Quand on a goûté à la mer, on ne peut plus s'en passer ?

C'est vrai que c'est un attachement charnel qu'on a avec l'océan. Ceux qui aiment la mer, ils aiment cette dualité. Ils aiment le fait que ça vous pousse dans vos retranchements. 

Moi, j'adore ne plus voir la côte. Il n'y a pas de faux-semblants et il n'y a pas de deuxième chance.

Maud Fontenoy

à franceinfo

Je trouve que finalement, c'est le lien de toutes ces femmes. Elles aiment ça, elles aiment ce que ça révèle en elle. Elles veulent montrer aussi l'exemple, mais elles ne veulent pas devenir des icônes. Elles font bon an, mal an, modestement, et c'est pour ça que j'ai envie de leur rendre hommage aujourd'hui, parce que ce sont elles qui on fait probablement naître en moi ma passion. Et j'espère qu'elles feront naître chez d'autres femmes, chez d'autres petits garçons aussi, cette passion du grand bleu.

Louise Boyd est considérée comme la fille qui a dompté l'Arctique. Pourtant, aujourd'hui, quand on parle d'exploration, on ne cite que Amundsen ou Charcot. Ça veut dire qu'on a toujours aujourd'hui du mal à reconnaître que les femmes ont pu apporter leur contribution, leur pierre à l'édifice ?

C'est vrai que cette Louise Boyd est la première femme à être allée là-bas. Elle part ensuite sur les traces d'Amundsen pour retrouver son bateau. Elle mène sept expéditions. Elle est parfois même agacée parce qu'on lui demande quand elle rentre, si elle se repoudre le nez quand elle est en mer, si elle porte des pantalons. Chacune d'entre elles raconte, quelles que soient les époques, cette misogynie à travers laquelle elles ont dû passer. Et c'est vrai que finalement, on se dit que c'est difficile quand même de faire sa place et d'être reconnue.
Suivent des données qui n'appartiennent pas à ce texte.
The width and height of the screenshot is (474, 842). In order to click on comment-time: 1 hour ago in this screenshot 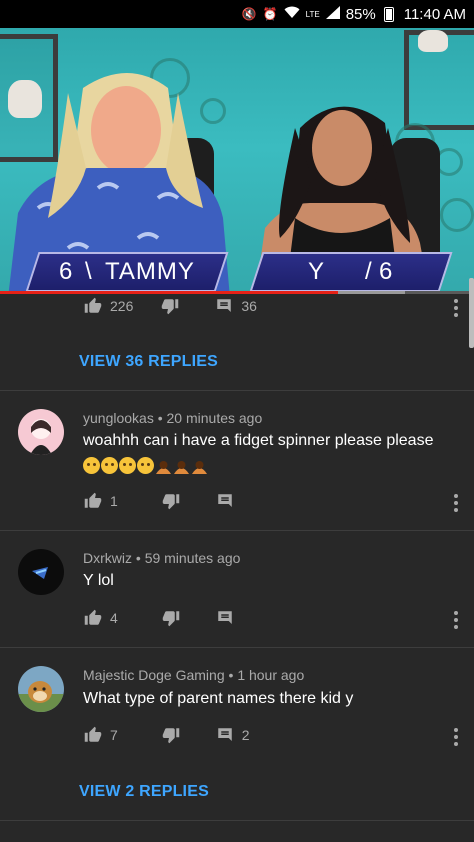, I will do `click(271, 675)`.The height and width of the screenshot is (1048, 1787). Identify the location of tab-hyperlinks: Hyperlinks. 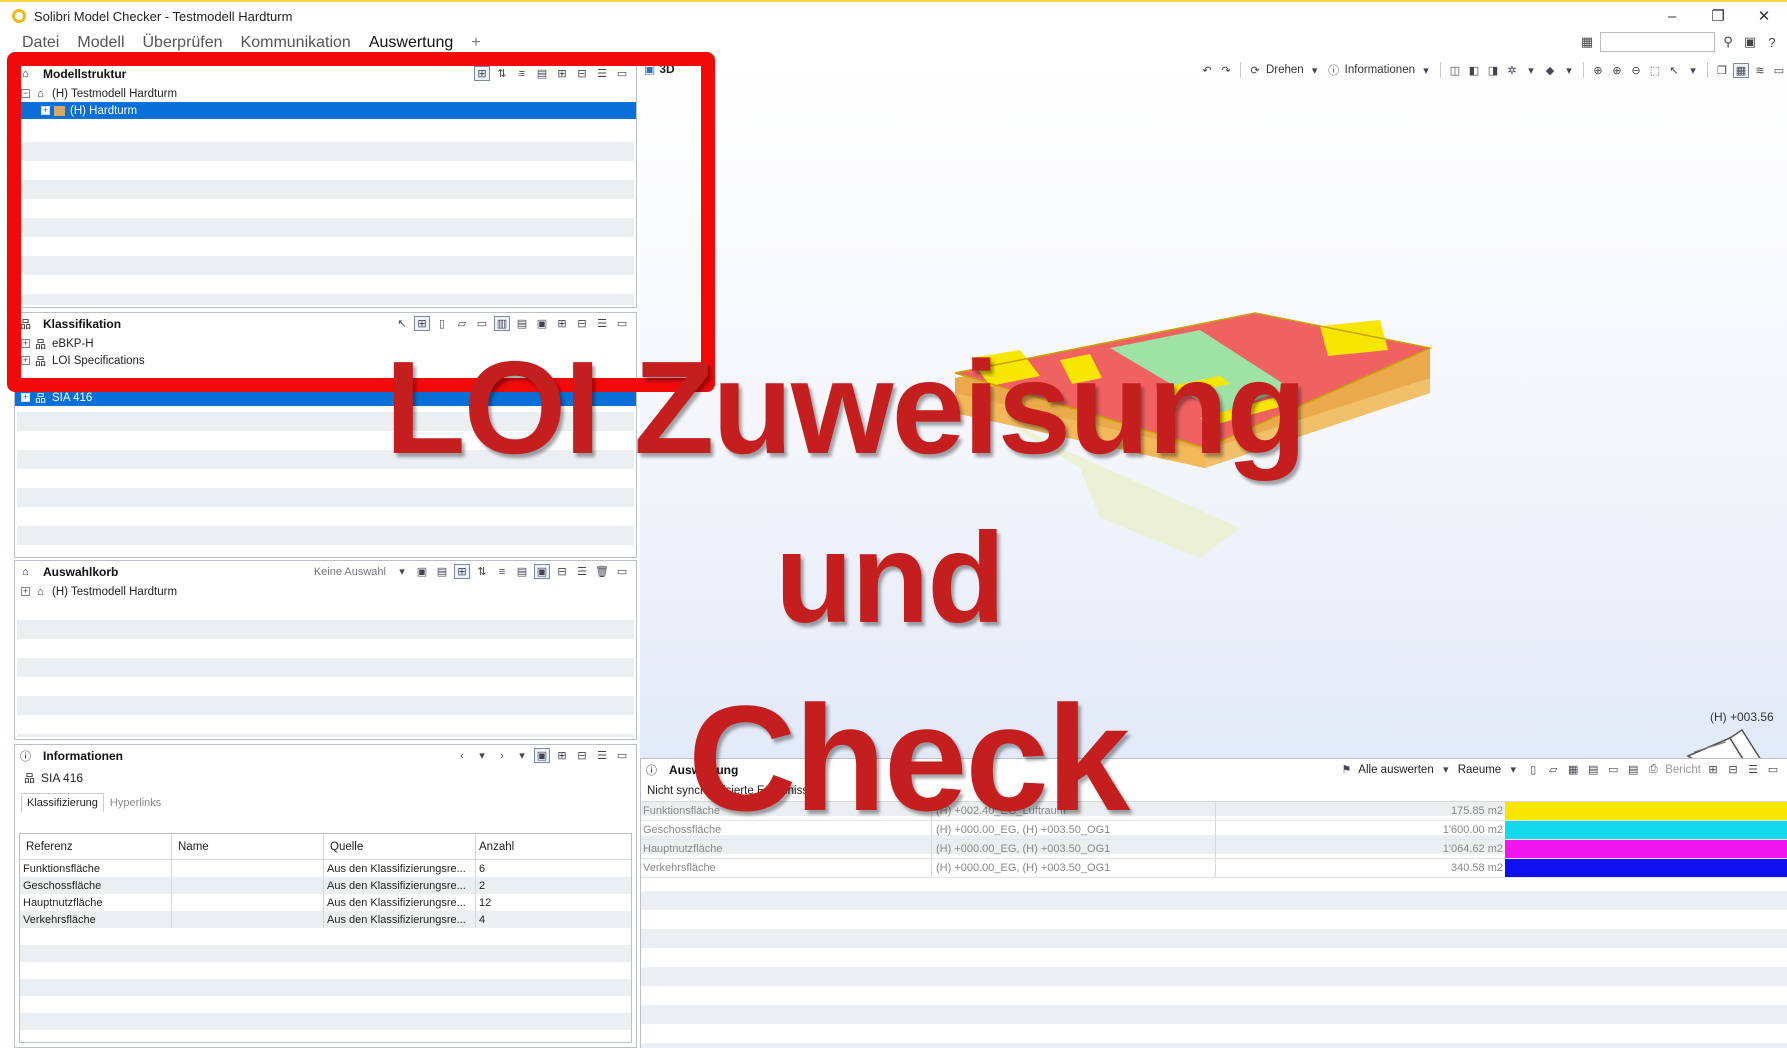
(136, 802).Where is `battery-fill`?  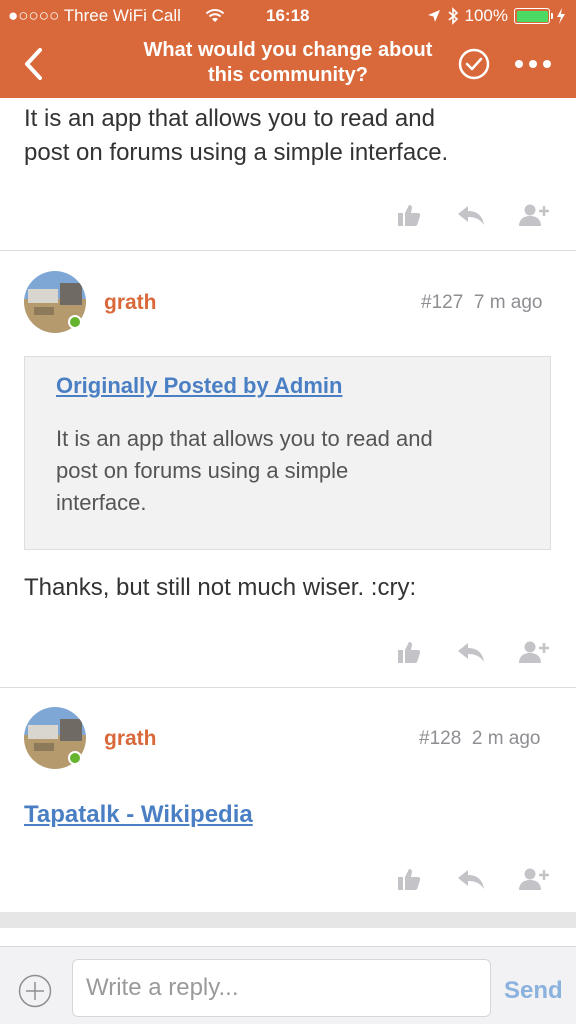
battery-fill is located at coordinates (532, 16). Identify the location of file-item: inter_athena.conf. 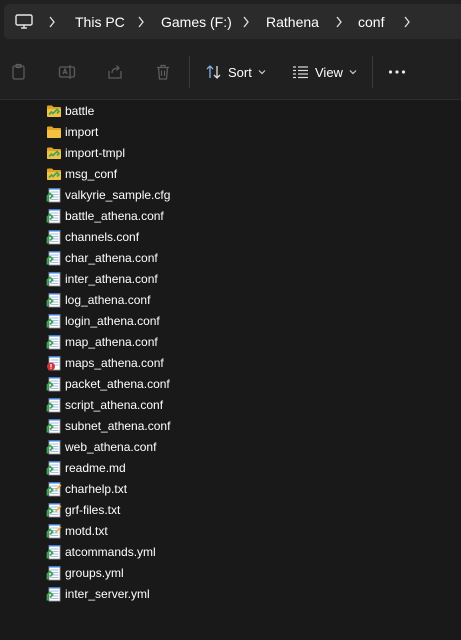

Je voudrais revenir sur une phrase de Marguerite Duras qui est citée dans cet ouvrage. Elle écrivait en 1992 : "S'il n'y avait pas eu ni la mer ni l'amour, personne n'écrirait de livres". Vous êtes d'accord avec ça ?

C'est vrai que ça me met des frissons rien que de l'entendre parce que c'est vrai qu'il y a une telle poésie en mer. Ça nous emmène tellement loin. Il y a ces valeurs de solidarité entre les marins et puis la beauté. Moi, j'ai vu des ciels tellement, tellement, tellement étoilés qu'on a l'impression que les étoiles vont tomber dans la mer. Quand on est au milieu d'un océan, qu'on regarde sa grande carte bleue, qu'on fait sa petite position GPS, qu'on est là en plein milieu, qu'on est sur son tout petit bateau à rames à 20 cm de la surface de l'eau. Oui, ça donne envie de croire dans la capacité de l'homme à réaliser des défis plus grands que lui.
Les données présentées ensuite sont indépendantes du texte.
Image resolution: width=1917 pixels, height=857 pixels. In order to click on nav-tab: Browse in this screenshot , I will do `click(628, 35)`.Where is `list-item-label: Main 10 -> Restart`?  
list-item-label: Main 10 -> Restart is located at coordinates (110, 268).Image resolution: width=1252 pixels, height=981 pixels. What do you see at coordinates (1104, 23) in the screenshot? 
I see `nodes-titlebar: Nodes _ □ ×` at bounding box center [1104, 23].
Vous êtes incluse finalement dans cet hommage rendu aux femmes parce que vous faites partie des femmes qui ont apporté leur pierre à l'édifice.

Très modestement. Je ne me suis pas mise dans la lignée.

Non, mais vous êtes quand même la première femme à avoir traversé l'Atlantique Nord à 25 ans, encouragée par un certain Gérard d'Aboville. Vous avez également réalisé l'exploit de traverser l'océan Pacifique sud-ouest en ouest, à la rame et sans assistance. On a toujours besoin de la reconnaissance de nos pairs. Est-ce que vous pensez qu'à travers cet ouvrage et à travers le temps, on va réussir à offrir une reconnaissance de nos mers?

Moi, ça m'a très surprise qu'il y ait autant de femmes qui avaient pris ce chemin, qui avait tracé vraiment des routes et qu'elles soient si peu connues. Et je pense qu'il faut toujours faire ses preuves. En tous les cas, moi, quand je suis arrivée à la rame, et ce qui m'a toujours surprise, c'est qu'on disait : C'est un vrai mec, ce n'est pas une gonzesse, elle en a. Donc, on me ramenait encore une fois au côté masculin, comme si la femme ne pouvait pas avoir cette dualité de force, du dépassement et en même temps cette fragilité, cette maternité qui se voit parfois de haut. Au premier abord.